Under Subtree, set Method to Largest and rerun. The result show that
another split is added, using EBIT/TA. However, the misclassification rate
is unchanged at 0.15. This result shows that setting Method to
Assessment and Misclassification for Assessment Measure finds the
smallest tree having the lowest misclassification
Model Comparison
The Model Comparison node under the Assess tab
can be used to compare several different models
Create a diagram called Full Model that includes the
bankrupt data node connected into the regression,
decision tree, and neural network nodes
Connect the three model nodes into the Model
Comparison node, and connect it and the
bankrupt_score data node into a Score node
For Regression, set Selection Model to none; for Neural Network,
set Model Selection Criterion to Average Error, and the Network
properties as before; for Decision Tree, set Assessment Measure
as Average Squared Error, and the other properties as before.
This puts each of the models on a similar basis for fit. For Model
Comparison set Selection Criterion as Average Squared Error.
Neural Network is selected, although Regression is nearly identical in
average squared error. The Receiver Operating Characteristic (ROC)

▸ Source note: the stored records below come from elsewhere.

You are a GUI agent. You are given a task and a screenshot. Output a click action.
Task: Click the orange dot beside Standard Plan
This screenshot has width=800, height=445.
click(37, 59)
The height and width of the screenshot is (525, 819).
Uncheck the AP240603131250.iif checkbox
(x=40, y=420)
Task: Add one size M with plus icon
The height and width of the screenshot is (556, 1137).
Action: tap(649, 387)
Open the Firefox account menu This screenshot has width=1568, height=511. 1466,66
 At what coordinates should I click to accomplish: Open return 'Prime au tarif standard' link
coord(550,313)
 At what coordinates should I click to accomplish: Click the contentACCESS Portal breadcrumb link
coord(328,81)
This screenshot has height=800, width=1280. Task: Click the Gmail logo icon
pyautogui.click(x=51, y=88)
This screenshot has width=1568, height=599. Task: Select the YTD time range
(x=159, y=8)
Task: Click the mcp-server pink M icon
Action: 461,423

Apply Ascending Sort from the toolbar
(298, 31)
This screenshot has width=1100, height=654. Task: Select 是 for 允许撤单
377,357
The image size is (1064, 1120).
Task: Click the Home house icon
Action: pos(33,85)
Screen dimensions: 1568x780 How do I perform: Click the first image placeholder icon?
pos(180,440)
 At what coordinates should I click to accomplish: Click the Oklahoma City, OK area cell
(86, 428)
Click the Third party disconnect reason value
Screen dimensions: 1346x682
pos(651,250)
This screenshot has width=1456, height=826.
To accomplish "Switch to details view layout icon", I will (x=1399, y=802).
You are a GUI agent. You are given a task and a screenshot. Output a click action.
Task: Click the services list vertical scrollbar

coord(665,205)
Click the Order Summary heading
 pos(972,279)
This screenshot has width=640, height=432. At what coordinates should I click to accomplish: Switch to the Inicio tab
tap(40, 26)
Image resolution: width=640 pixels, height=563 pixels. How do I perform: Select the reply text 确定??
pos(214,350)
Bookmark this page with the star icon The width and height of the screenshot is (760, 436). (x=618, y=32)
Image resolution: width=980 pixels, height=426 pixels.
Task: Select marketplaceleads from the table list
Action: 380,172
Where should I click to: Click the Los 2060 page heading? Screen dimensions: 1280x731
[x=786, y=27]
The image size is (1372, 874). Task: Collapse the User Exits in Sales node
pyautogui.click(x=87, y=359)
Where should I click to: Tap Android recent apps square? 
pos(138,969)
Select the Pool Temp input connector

curve shows sensitivity (true positives) vs. 1-specificity (false positives) for
various cutoff probabilities of a response. The chart shows that no matter
what the cutoff probabilities are, regression and neural network classify
100% of responders as responders (sensitivity) and 0% of nonresponders as responders (1-specificity). Decision tree performs
reasonably well, as indicated by the area above the diagonal line.